- [原文抜粋]:

十牛図(じゅうぎゅうず)
・・・ 悟りにいたる10の段階を10枚の図と詩で表したもの。
「真の自己」が〝 牛の姿 〟で表されているため十牛図といい、
真の自己を求める自己は〝 牧人の姿 〟で表されている。
十牛禅図(じゅうぎゅうぜんず)や牧牛図ともいう。
作者は、中国北宋時代の臨済宗楊岐派の禅僧・廓庵(かくあん)。
Wikipedia より
序
どんな人にも仏の真源、仏性が備わっているが、
迷いの世界に入り込みもがき苦しんでいるので、
そこから逃れる方途をこれまでも示されてはきたがそれらは不十分であったので、
新たに廓庵禅師は牧牛によってその方途を示された。
尋牛
・・・ 仏性の象徴である牛を見つけようと発心したが、牛は見つからないという状況。
人には仏性が本来備わっているが、人はそれを忘れ、分別の世界に陥って仏性から遠ざかる。

- [課題]:
十牛図の解説を読み、次の問いに答えよ。
1. 十牛図で「真の自己」は何の姿で表されているか。
2. 十牛図の作者はだれか。
3. 尋牛の段階で、牧人は何を見つけようと発心するか。

- [抽出した行]:
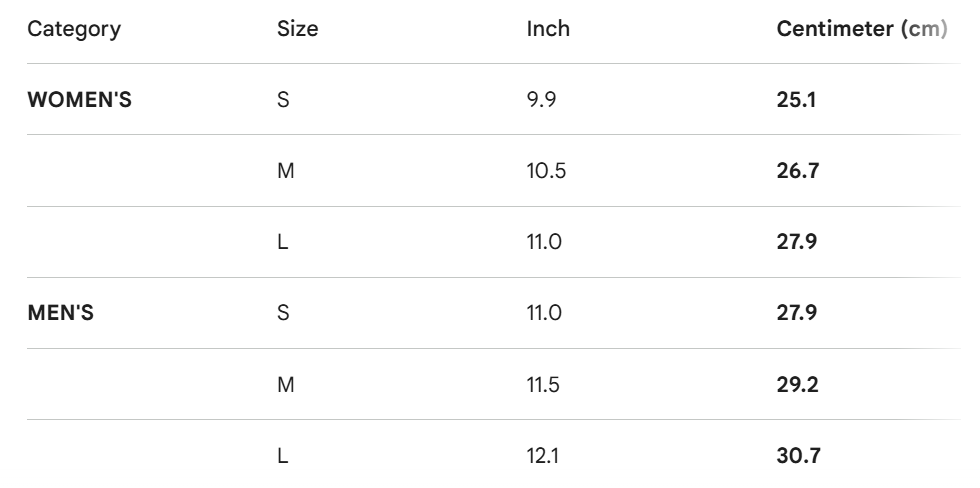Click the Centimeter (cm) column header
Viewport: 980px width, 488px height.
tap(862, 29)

...

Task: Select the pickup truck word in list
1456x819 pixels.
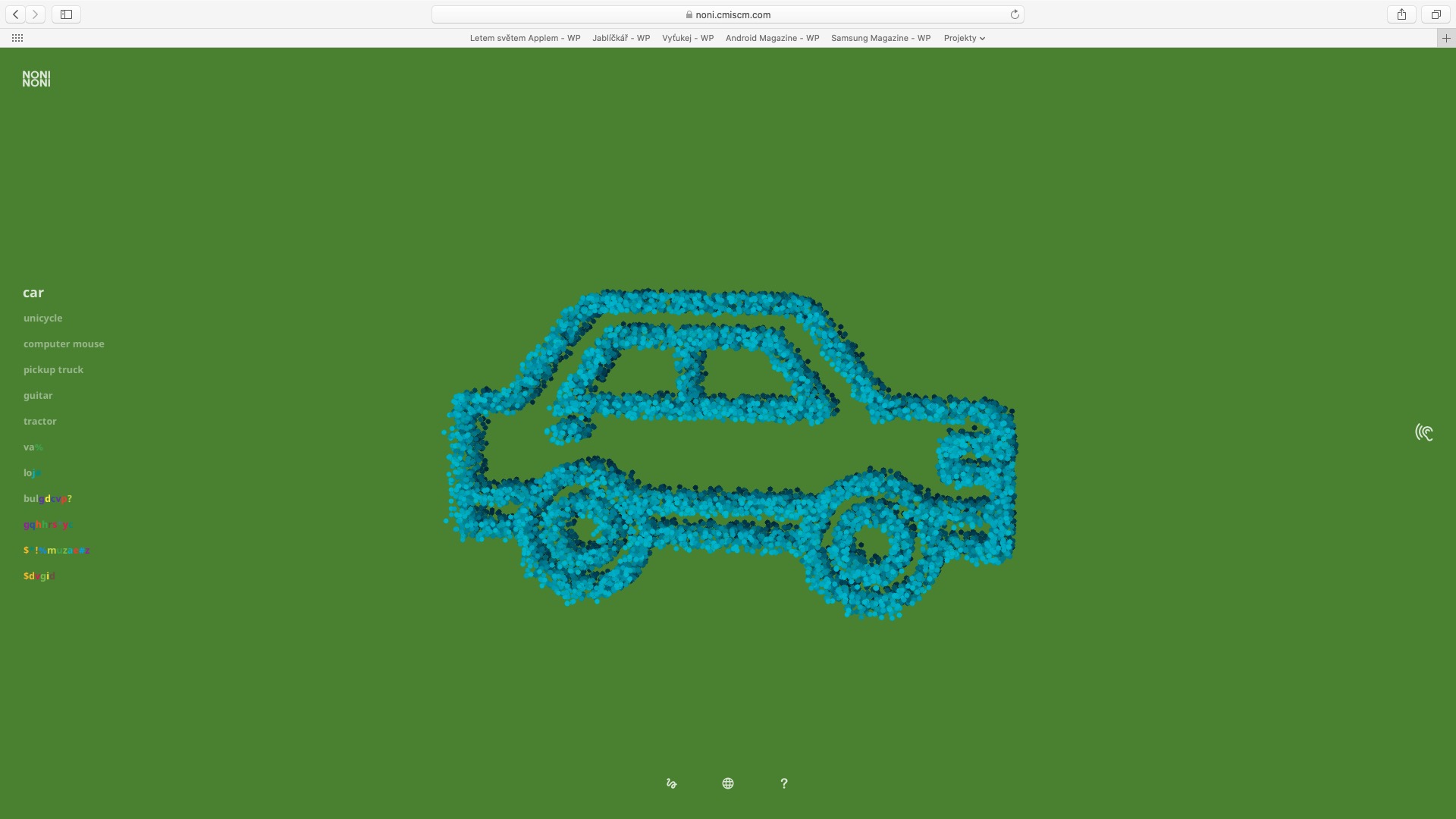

---

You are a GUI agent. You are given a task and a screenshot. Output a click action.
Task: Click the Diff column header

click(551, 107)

- [解答]:
1. 牛の姿。
2. 中国北宋時代の臨済宗楊岐派の禅僧、廓庵。
3. 仏性の象徴である牛。